Margaret recently founded and serves as president of DreamOn, a student organization which aims to address the gender bias in science, technology, engineering, and mathematics (STEM) fields. She was inspired to become an engineer because she identified with STEM role models. Through DreamOn, she wants to bring role models to current students. “Every student has the potential to introduce new creativity to the world and to solve world-wide problems: they are tomorrow’s innovators,” she said.

 Margaret is currently coordinating the activities of 14 interns supported by the National Science Foundation and Air Force Research Lab Research Experience for Undergraduates, who are working at the High-Performance Materials Institute. In line with her DreamOn goals, of the interns, five are female. Margaret is also an alumnus of the NSF REU program.

She said that her desire to protect the outdoors and the environment led her to pursue the development of renewable energy sources. The summer after her freshman year at Cornell University, she worked at the Ames Laboratory, funded by the Department of Energy, where she hand-manufactured dye-sensitized solar cells (DSCs), tested them, and analyzed the data. The team she worked with published a manuscript in Langmuir showing doubled solar conversion efficiency with a prescribed set of surface treatments.

Now, as a PhD candidate in Industrial & Manufacturing Engineering, she is working to develop and characterize methods to manufacture self-healing composite materials utilizing DSC sensors.

After graduate school, she intends to pursue a career in academia as a research professor. In this role, she believes she will continue to conduct research in advanced composites with a focus on bio-inspired healing abilities. In addition, she wants to inspire students in the classroom, in the laboratory, and via local STEM outreach.


TA Instruments Workshop on Theory and Applications of Rheology and Dynamic Mechanical Analysis

HPMI is hosting a TA Instruments Workshop on Theory and Applications of Rheology and Dynamic Mechanical Analysis. Learn about and work with some of the TA Instruments Equipment that is used by HPMI. Find an agenda and additional information here.

Cover article by HPMI research team

The November issue of physica status solidi (rapid research letters) features a back cover article by an HPMI research team.

“A high efficiency 3D photovoltaic microwire with carbon nanotubes (CNT)–quantum dot (QD) hybrid interface” was written by Dr. M. J. Uddin, Deborah E. Daramola, Ever Velasquez, Dr. Tarik J. Dickens, Jin Yan, Emily Hammel, Federico Cesano, and Dr. Okenwa I. Okoli.

The article discusses an innovative hybrid quantum-dot sensitized photo¬voltaic carbon-nanotubes microyarn developed by the HPMI team using thermally stable and highly conductive carbon-nanotube yarns (CNYs). These three-dimensional photovoltaic cells show 5.93% photon-to-energy conversion efficiencies under standard AM 1.5 light intensity with high structural flexibility.
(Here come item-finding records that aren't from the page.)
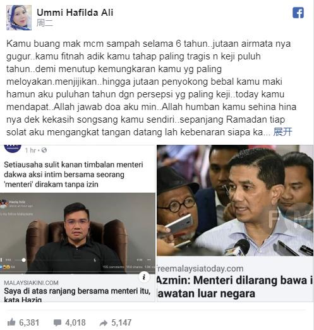The height and width of the screenshot is (330, 314).
Task: Click the thumbs-up like icon
Action: [11, 322]
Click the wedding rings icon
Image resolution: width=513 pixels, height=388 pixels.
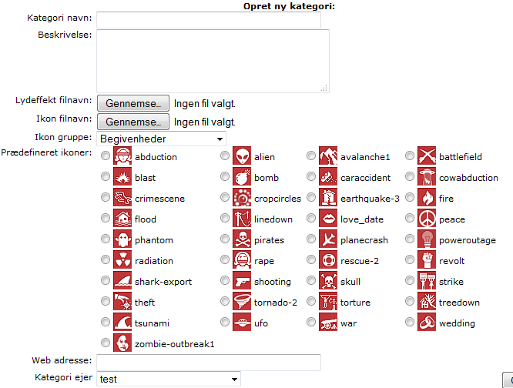click(x=427, y=322)
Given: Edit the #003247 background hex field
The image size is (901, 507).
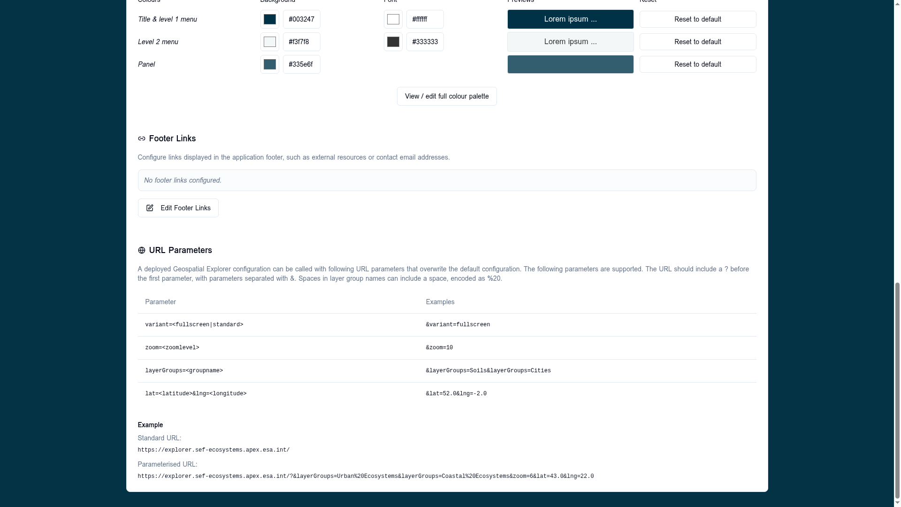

The CNYs are highly inter-aligned, ultrastrong and flexible with excellent electrical conductivity, mechanical integrity and catalytic properties. The CNYs are coated with a quantum-dots (CdSe/CdS) incorporated TiO2 microfilm and intertwined with a second set of CNYs as the counter electrode. These cells are capable of efficiently harvesting incident photons regardless of direction and generating photocurrents with high efficiency and operational stability. This flexible 3D PV wire could potentially be woven into engineering textiles or reinforced fabrics for smart applications.